Wether you name it an “ICS/OT” attack or “IT” attack, this is not my concern now. My focus now is on the target which can be a water/sewage utility/plant/system. Indeed I’m focusing now on the water industry nothing more or less. Let me tell you why Im writing this article. First of all, I don’t want to repeat what others wrote about the latest water attacks nor do I want to join their debates. I’m interested to learn about the history of the registered water attacks that are available online. So I dug google and found 2 databases that focus on ICS incidents: RISI and ICS Strive.I also referred to a paper on water systems attacks : “A Review of Cybersecurity Incidents in the Water Sector“. This paper covers incidents from year 2000 until 2018. Im not aware of other incidents resources, and thats not an issue because I’m looking to know why (causes) and how (methods) those systems got hacked, you get the idea?. I want to know if there is a repeatable pattern (same issues/techniques) in attacking water systems? So, let’s expose it.
Most of the the 21 years attacks were caused by :  unauthorized remote access due to weak configuration or a vulnerability ,  availability of credentials for employees or ex-employees , due to a bad policy for not changing passwords and deleting old accounts , or due to malpractices that some employees do by helping ex-employees, or in the digital wild – there are many leaked or stolen credentials available for download,  malware or ransomeware- those tools are available online for free or fee and are increasing nowadays.  Many of water system are connected to the internet (low hanging fruits) and can be found using search engines.Attackers in the past found it easy to hack those systems. Looking at the water hacking incidents, I found a peculiar usage of water systems by the attackers,  some used the system for mining cryptos ,  some for bandwidth usage ,  some for data purposes such as stealing or damaging and  others for financial gains. So , it’s not just the attackers are looking to harm the system physically , they can have other means and purposes. Knowledge of multiple tactics/goals is beneficial , in order to keep an open and creative eye on where to look and how .
2020 and 2021 water attacks really didn’t differ in terms of what caused the attacks. I don’t expect them to change , after all we are humans and repeat the same mistakes. . They shared the same method and pattern. So 21 years have passed and nothing has changed ! despite the increase of technical tools , solutions and knowledge in the ICS community.

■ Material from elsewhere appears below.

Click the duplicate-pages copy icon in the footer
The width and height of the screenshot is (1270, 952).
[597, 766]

So coming up with new and sophisticated solutions (vendor style) in my opinion wont solve this issue, at least at the beginning. Unless the asset owners take responsibility and start acting actively.The issue now is that either water asset owners don’t care or don’t know how to handle their systems administration and security. A clear policy for an organization has to be established on how to deal with the security matters. Also it has to deal with humans such as insiders, contractors and ex-employees. Many of the incidents during the past 21 years were caused because of human errors and motives.Human attitudes when it comes to risk are repeatable from a cognitive and historical perspective, so they hardly change. The only thing that might change , is if new technologies comes out (such as an improved version of crypto mining) the attackers might apply it on water system. Or if new attacks/vulnerabilities show up.

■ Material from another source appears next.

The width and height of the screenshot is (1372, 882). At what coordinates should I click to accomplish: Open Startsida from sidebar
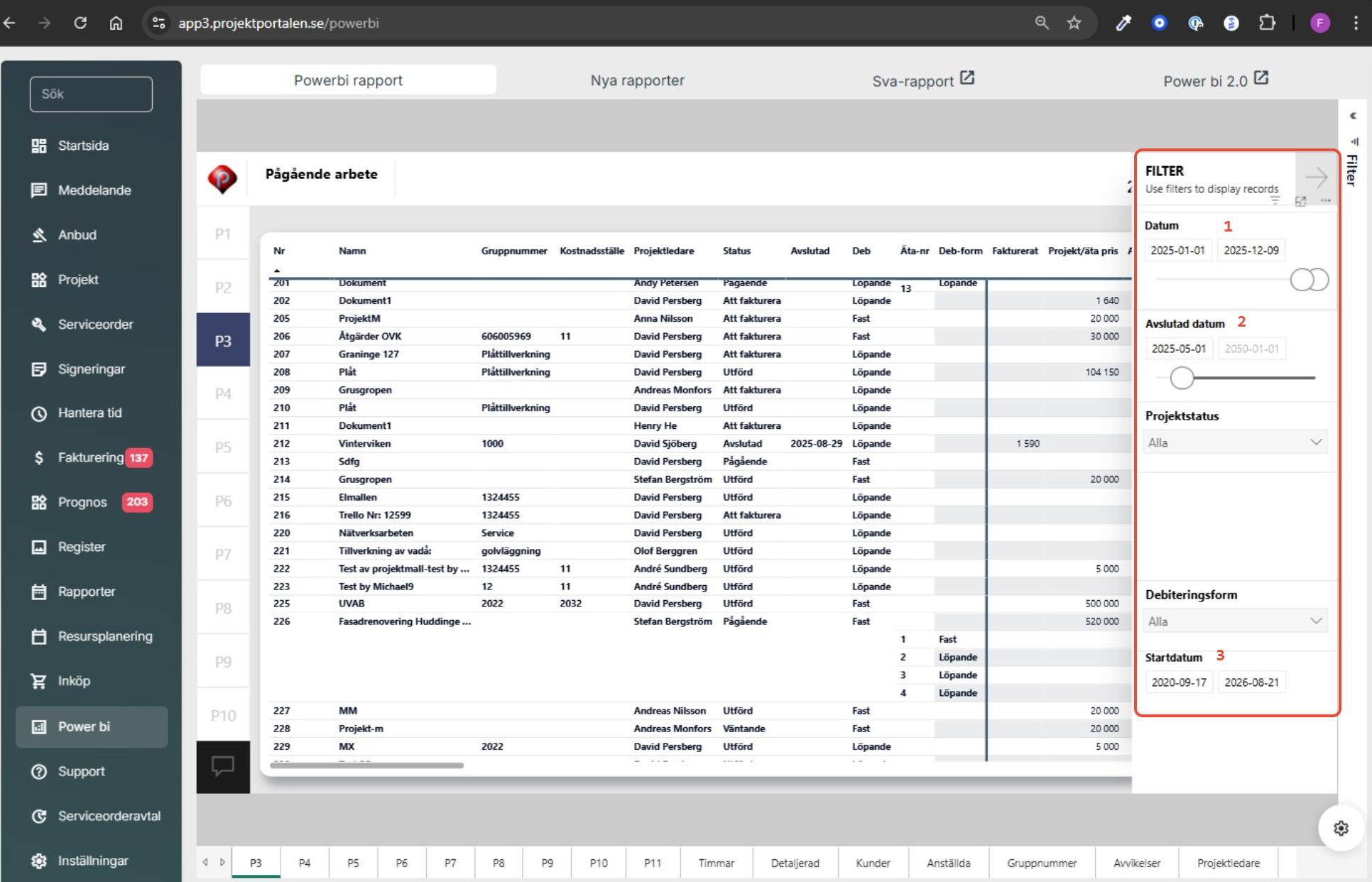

We can learn practical detection tricks that we learned from the previous water system attacks. Those tricks are based on watching the impact of attacks on water systems. The impact is categorized as : system , network and financial. I haven’t covered the physical impact as it is too obvious to detect, unless your monitors are disabled or manipulated.Physical impacts normally exist at a later stage and often is too late , as most attackers are already in the system for a period of time. Obviously I would encourage you to monitor the logs, some of them are mentioned my list below. My point here is to mention what others have missed or mis-used in the previous 21 years and what can we learn from it. These can be added to your monitoring strategy. Bonus and free tips on how to detect such attacks and intrusions on your water system are:
- Watch the network bandwidth , make sure it’s normal. Admins should be able to distinguish the right time and the right level. There are free and built-in tools for this task.
- Watch computers resources . Make sure that It’s performing at the normal load and at the right time. There are free and built-in tools for this task.
- Check your meter readings/finances . As we saw earlier, companies realized this a bit too late.
- Perform routine admin checks on the system. This require a staff to have basic technical skills at a minimum level. There are free and built-in tools for this task.
- Compare your current bills to your average previous bills. Accountants and finance department have be involved in the process.
We finally have exposed the water hacking world. Whats the take away from this article anyway ? Water hacking is going to continue.I’m not a pessimistic, however I’m trying to be real. Shall we blame the water systems (machine) or blame their operators (Human)? I prefer to take the middle ground and don’t go extreme. Get knowledge about both the water systems and humans. Apply the lessons that are learned from existed attacks on water systems during the past 21 years. Most of their recommendations are basic, straightforward and free.Before spending money on resources , seek out free guides . There are many free guides that were offered by the ICS community. Once you have learned and applied whats applicable to your water systems, you can proceed, progress and seek out solutions and consultants. My message to water asset owners is : It’s time to protect your water infrastructure digitally like you protect it physically.